Waknaghat is a small town in Solan district in the Indian state of Himachal Pradesh which falls on the way to Shimla from Kalka. It is located on National Highway 22. Waknaghat is around 22 km from Shimla and 25 km from Solan. Other nearby villages and towns are Wakna, Domehar, Aanji-Sunara, Sabathu, Mamligh, Shoghi and Kandaghat, Kanairghati, Dhyari. Nearby railway stations include Kaithlighat, 3 km from Waknaghat, and Kandaghat, 12 km from Waknaghat.

==Regional resources==
Waknaghat lies in the middle of a very resourceful region. It is surrounded by agricultural land, and holds the Sabzi Mandi of Solan. Waknaghat is known for tomato, ginger, peas, cauliflower, capsicum, cabbage, lady finger, beans, pepper, pahari potato, kheera as well as stone fruits.

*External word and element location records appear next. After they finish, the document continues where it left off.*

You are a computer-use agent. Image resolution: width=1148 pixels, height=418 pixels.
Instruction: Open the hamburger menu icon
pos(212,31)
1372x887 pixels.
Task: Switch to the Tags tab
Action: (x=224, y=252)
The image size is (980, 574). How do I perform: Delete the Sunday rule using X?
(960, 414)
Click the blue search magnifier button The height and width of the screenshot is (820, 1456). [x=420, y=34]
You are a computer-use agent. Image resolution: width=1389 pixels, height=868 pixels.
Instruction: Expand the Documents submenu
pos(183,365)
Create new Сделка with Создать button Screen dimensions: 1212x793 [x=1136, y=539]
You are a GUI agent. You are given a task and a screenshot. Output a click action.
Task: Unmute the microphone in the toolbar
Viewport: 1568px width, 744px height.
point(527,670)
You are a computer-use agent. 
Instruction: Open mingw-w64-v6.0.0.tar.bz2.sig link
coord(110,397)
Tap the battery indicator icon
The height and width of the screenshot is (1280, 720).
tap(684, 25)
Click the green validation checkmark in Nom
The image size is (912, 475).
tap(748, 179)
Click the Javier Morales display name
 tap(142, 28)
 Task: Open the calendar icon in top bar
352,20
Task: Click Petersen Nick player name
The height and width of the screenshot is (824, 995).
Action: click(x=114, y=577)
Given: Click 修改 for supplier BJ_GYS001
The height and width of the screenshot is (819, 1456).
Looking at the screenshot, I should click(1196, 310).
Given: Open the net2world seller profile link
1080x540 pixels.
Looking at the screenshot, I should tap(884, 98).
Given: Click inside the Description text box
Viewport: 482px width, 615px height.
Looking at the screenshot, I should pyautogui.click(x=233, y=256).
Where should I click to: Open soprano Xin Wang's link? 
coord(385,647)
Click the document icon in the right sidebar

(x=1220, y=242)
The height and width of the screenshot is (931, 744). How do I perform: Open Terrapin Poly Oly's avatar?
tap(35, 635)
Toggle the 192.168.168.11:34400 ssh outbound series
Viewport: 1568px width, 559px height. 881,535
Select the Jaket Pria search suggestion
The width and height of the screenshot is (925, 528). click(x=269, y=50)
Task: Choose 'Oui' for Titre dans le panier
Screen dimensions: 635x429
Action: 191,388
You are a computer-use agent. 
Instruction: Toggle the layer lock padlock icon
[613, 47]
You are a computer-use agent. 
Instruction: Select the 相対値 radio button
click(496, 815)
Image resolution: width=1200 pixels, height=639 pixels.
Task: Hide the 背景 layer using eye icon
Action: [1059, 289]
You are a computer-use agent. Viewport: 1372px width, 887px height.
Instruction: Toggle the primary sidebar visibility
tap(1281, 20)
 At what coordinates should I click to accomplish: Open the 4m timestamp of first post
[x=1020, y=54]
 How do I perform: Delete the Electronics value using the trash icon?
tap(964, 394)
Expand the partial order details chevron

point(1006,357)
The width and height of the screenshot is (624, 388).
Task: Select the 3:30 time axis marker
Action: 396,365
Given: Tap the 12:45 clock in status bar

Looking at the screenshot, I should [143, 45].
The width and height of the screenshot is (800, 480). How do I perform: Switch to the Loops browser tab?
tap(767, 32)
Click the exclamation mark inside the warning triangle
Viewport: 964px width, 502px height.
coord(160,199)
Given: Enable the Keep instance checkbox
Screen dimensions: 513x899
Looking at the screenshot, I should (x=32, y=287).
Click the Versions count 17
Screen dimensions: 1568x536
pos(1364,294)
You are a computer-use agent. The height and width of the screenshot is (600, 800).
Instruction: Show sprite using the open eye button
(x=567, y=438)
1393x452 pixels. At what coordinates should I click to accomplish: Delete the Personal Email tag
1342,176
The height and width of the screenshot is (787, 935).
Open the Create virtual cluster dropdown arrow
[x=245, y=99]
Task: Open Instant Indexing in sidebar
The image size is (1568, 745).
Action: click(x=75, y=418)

Waknaghat has lime and sand quarries as well as stone mines. Waknaghat also has sweet mineral water in and around it.

==Geography==
===Climate===
Situated at an altitude of 1700 m on average, Waknaghat has a cool climate. Lying in the middle of the Solan - Shimla segment of N.H.- 05 it has a moderate set of conditions; i.e., neither so cold as Shimla, nor too hot as Kalka as the temperature hardly rises above 32 C. During winters Waknaghat experiences little snowfall. Temperatures typically range from -4 C to 32 C over the course of a year.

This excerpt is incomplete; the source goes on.